See links above for more on my Research, PhD Students, and Publications. There are also a few Images and Videos relating to my research.
Postgraduate study in Statistical Ecology?
​
-
We have an MSc in Statistical Ecology that started in 2020.
​
Some Ongoing Projects and Collaborators
I and colleageus are working with the IUCN Section on Small Apes, Rainforest Connection, Association Anoulak,the University of Auckland and an electronics engineer to develop customised hardware and software for effecient acoustic spatial capture-recapture methods to survey gibbons and other vocalising species.
I hold an associate position at the University of Cape Town and collaborate with various members of the Statistics in Ecology, Environment and Conservation research group there.
Some Recent Research
Acoustic Spatial Capture-Recapture Methods:
I am working with Rachel Fewster, Ben Stevenson and Paul van Dam-Bates, to develop spatial capture-recapture methods for situations in which capture histories are not known. This situation occurs quite often with acoustic surveys because it is often impossible to identify individuals when they are heard and not seen. With Erica Ye and Yuheng Wang, I am also looking into integrating AI methods for species identification from acoustic surveys, and methods for dealing with false positives (often generated by machine learning call identification methods).

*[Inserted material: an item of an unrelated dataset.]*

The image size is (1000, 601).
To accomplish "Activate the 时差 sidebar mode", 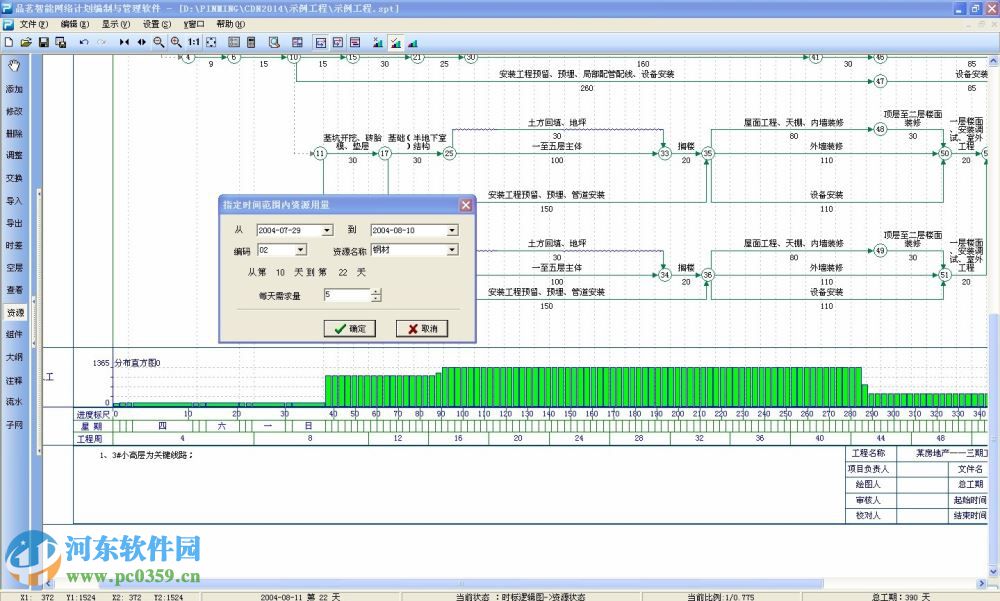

How to Interpret Spatial Capture-Recapture Desity Estimates:
In this work, we highlight a common misinterpretation of spatial capture-recapture estimated density surfaces, and contrast this to correct interpretations. To make our point, we treat the Mona Lisa as a density surface and then try to reconstruct it using the incorrect and correct interpretations of the estimated surfaces.
​
The figure above, taken from the paper, shows a monochrome Mona Lisa density surface (left) a sample of activity centres taken from this surface (middle) and the blurred Mona Lisa that we use as a prediction covariate (right).